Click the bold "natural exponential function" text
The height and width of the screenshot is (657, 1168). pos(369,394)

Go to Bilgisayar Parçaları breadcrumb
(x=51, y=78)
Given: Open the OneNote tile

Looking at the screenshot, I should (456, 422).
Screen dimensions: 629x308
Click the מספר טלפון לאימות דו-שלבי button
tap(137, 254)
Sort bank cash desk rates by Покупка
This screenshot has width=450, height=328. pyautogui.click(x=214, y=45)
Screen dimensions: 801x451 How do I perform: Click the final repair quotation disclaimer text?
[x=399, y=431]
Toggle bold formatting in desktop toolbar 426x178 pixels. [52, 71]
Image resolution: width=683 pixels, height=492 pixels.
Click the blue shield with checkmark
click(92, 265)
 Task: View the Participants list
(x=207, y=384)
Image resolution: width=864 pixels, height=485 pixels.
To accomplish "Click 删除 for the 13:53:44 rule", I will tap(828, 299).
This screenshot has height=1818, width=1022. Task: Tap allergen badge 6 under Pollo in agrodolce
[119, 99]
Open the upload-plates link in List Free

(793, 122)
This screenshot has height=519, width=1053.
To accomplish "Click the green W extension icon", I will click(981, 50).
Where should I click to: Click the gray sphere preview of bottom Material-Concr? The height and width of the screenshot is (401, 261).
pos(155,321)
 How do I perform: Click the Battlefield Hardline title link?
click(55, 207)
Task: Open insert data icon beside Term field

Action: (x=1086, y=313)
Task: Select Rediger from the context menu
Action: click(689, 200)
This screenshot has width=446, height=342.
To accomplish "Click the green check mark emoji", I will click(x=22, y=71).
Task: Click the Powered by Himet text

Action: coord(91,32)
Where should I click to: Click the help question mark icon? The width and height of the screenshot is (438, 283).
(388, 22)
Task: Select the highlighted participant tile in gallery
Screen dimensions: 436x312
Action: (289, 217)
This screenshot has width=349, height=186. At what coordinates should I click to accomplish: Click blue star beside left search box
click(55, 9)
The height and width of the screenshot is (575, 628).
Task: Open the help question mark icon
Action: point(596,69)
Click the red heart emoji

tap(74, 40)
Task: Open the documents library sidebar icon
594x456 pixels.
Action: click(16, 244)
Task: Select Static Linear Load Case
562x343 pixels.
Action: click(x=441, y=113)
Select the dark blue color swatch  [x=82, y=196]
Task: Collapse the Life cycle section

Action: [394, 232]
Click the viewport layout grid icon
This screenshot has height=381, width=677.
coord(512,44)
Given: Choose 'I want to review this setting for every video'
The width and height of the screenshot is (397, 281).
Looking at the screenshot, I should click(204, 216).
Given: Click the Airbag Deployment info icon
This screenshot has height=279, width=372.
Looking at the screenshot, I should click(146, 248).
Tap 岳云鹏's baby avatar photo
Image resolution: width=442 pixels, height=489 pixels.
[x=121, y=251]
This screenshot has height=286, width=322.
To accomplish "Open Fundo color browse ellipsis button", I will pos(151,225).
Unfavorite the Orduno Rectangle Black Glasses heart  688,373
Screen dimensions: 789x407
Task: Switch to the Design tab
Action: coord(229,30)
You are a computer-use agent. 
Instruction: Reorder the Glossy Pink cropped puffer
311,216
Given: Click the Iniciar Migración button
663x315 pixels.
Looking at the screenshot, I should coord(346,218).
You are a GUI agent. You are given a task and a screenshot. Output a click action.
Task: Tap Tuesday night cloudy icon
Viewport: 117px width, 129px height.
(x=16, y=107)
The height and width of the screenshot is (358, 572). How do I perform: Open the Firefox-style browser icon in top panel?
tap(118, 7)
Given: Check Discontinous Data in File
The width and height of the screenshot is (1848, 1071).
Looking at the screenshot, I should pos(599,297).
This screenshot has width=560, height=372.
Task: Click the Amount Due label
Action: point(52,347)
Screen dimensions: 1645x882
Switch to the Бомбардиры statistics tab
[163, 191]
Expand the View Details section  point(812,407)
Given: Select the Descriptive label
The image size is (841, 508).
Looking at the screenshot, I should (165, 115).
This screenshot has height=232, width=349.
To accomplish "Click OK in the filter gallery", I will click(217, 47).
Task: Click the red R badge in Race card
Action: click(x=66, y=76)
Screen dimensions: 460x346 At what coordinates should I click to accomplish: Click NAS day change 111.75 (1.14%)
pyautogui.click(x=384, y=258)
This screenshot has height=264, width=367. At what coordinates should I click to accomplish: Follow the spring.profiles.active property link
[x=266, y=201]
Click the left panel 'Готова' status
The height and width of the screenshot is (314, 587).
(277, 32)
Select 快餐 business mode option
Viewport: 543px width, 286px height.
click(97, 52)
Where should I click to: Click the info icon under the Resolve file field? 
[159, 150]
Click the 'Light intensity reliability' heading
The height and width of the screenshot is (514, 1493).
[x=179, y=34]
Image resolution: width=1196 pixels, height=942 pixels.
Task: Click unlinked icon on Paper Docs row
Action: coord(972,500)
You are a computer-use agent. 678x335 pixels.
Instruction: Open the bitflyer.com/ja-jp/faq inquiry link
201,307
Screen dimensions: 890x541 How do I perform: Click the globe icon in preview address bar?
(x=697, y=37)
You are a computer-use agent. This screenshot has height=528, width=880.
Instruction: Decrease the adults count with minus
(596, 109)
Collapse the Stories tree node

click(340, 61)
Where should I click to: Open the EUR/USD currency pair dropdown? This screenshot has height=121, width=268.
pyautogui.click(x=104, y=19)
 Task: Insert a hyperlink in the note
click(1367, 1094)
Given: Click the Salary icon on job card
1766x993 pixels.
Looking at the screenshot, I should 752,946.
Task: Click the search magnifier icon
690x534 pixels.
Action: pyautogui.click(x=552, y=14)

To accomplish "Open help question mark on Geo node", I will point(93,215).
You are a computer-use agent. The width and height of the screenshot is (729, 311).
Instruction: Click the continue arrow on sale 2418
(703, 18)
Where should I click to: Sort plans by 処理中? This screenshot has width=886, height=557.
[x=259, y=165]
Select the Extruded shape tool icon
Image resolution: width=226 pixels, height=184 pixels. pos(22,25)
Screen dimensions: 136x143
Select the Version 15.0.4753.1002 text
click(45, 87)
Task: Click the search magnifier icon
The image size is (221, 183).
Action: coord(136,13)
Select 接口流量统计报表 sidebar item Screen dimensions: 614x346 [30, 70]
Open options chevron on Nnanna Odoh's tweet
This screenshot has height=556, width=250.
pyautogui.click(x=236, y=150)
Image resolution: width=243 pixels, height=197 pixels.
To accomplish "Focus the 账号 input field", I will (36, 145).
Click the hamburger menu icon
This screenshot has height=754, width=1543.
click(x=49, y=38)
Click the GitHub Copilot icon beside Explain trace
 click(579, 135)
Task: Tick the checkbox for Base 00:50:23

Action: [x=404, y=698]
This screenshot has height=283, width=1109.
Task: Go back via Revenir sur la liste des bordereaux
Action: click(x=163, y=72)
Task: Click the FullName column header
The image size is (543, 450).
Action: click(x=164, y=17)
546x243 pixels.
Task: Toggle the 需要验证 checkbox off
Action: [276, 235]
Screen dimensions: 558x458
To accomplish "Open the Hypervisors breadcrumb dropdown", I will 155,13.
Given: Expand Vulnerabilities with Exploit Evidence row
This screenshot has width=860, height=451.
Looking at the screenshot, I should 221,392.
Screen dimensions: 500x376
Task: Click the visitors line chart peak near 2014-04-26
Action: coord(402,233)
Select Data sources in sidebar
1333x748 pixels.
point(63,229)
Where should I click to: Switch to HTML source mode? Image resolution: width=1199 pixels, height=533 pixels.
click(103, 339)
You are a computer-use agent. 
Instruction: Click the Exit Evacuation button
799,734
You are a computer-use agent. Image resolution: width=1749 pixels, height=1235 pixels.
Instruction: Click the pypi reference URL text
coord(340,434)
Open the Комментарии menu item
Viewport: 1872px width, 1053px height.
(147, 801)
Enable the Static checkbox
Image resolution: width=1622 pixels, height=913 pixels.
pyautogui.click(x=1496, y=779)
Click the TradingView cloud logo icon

▸ **TASK DETAILS**: Reproduce the listing above verbatim, from its very first line through the line that contains "tap(74, 40)", including both of those lines. Return nothing beyond that line.

▸ **FULL ANSWER**:
Click the bold "natural exponential function" text
The height and width of the screenshot is (657, 1168). pos(369,394)

Go to Bilgisayar Parçaları breadcrumb
(x=51, y=78)
Given: Open the OneNote tile

Looking at the screenshot, I should (456, 422).
Screen dimensions: 629x308
Click the מספר טלפון לאימות דו-שלבי button
tap(137, 254)
Sort bank cash desk rates by Покупка
This screenshot has width=450, height=328. pyautogui.click(x=214, y=45)
Screen dimensions: 801x451 How do I perform: Click the final repair quotation disclaimer text?
[x=399, y=431]
Toggle bold formatting in desktop toolbar 426x178 pixels. [52, 71]
Image resolution: width=683 pixels, height=492 pixels.
Click the blue shield with checkmark
click(92, 265)
 Task: View the Participants list
(x=207, y=384)
Image resolution: width=864 pixels, height=485 pixels.
To accomplish "Click 删除 for the 13:53:44 rule", I will tap(828, 299).
This screenshot has height=1818, width=1022. Task: Tap allergen badge 6 under Pollo in agrodolce
[119, 99]
Open the upload-plates link in List Free

(793, 122)
This screenshot has height=519, width=1053.
To accomplish "Click the green W extension icon", I will click(981, 50).
Where should I click to: Click the gray sphere preview of bottom Material-Concr? The height and width of the screenshot is (401, 261).
pos(155,321)
 How do I perform: Click the Battlefield Hardline title link?
click(55, 207)
Task: Open insert data icon beside Term field

Action: (x=1086, y=313)
Task: Select Rediger from the context menu
Action: click(689, 200)
This screenshot has width=446, height=342.
To accomplish "Click the green check mark emoji", I will click(x=22, y=71).
Task: Click the Powered by Himet text

Action: coord(91,32)
Where should I click to: Click the help question mark icon? The width and height of the screenshot is (438, 283).
(388, 22)
Task: Select the highlighted participant tile in gallery
Screen dimensions: 436x312
Action: (289, 217)
This screenshot has width=349, height=186. At what coordinates should I click to accomplish: Click blue star beside left search box
click(55, 9)
The height and width of the screenshot is (575, 628).
Task: Open the help question mark icon
Action: point(596,69)
Click the red heart emoji

tap(74, 40)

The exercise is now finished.